Implementation of a Computer Vision Framework for Tracking and Visualizing Face Mask Usage in Urban Environments

The COVID-19 pandemic is an evolving situation in the United States and is spreading at alarming rates. The adoption of public health-informed hygienic practices can have a large impact on community transmission of COVID-19 including the wearing of face masks in public settings. Convolutional Neural Networks (CNN) can be trained to classify people wearing face masks with impressive accuracy. However, current face mask datasets contain clear, high-resolution close-up images of individuals with face masks which is unrepresentative of the lower fidelity images of distant faces more prominent in urban camera images. This paper proposes a practical deep learning computer vision framework for detection and tracking of people in public spaces and the use of face masks. A custom 6,000 image face mask dataset curated from over 50 hours of urban surveillance camera footage is created in this work. CNN-based detectors trained using the dataset are used to perform person detection and face mask classification. Then, a multi-target tracking module extracts individual trajectories from frame-by-frame detection. By associating detected face masks with tracked individuals, overall face mask usage can be estimated.

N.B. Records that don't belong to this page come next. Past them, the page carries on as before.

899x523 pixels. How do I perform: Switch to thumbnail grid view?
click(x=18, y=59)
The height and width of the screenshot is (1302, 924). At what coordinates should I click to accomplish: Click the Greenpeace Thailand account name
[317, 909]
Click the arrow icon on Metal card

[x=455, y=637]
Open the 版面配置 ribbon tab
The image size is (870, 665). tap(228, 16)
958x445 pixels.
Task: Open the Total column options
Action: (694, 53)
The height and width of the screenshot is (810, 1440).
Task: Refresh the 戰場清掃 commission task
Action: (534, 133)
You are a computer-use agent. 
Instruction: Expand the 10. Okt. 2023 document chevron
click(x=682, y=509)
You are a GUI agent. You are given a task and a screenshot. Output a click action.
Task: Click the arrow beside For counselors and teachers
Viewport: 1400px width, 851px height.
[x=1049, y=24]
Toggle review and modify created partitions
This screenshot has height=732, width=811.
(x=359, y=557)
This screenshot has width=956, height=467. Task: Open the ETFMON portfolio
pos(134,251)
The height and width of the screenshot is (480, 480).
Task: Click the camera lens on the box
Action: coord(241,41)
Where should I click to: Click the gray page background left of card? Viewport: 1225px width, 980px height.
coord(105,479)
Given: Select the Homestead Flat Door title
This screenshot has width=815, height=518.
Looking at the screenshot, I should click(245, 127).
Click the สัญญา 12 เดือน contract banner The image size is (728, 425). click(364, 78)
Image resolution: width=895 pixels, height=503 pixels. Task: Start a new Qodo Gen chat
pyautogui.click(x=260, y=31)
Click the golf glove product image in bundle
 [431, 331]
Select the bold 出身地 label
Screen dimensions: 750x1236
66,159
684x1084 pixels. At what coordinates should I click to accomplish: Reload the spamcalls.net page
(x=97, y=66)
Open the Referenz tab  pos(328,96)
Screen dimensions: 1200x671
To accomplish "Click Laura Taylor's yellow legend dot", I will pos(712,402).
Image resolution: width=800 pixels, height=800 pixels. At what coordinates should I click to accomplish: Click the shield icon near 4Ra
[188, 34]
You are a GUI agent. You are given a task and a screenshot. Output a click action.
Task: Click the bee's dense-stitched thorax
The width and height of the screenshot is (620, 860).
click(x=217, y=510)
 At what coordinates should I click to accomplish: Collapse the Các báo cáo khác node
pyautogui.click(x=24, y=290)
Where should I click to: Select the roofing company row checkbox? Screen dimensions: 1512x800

The framework is implemented on several surveillance cameras along the Detroit RiverWalk, a 5-kilometer pedestrian park connecting various greenways, plazas, pavilions, and open green spaces along the Detroit River in Detroit, Michigan. The detection of park user types is shown to have an average precision of 89% and higher for most person classes with the mask detector having an accuracy of 96%. An interactive web application visualizes the data and is used by park managers to inform management decisions and assess strategies used to increase face mask usage rates.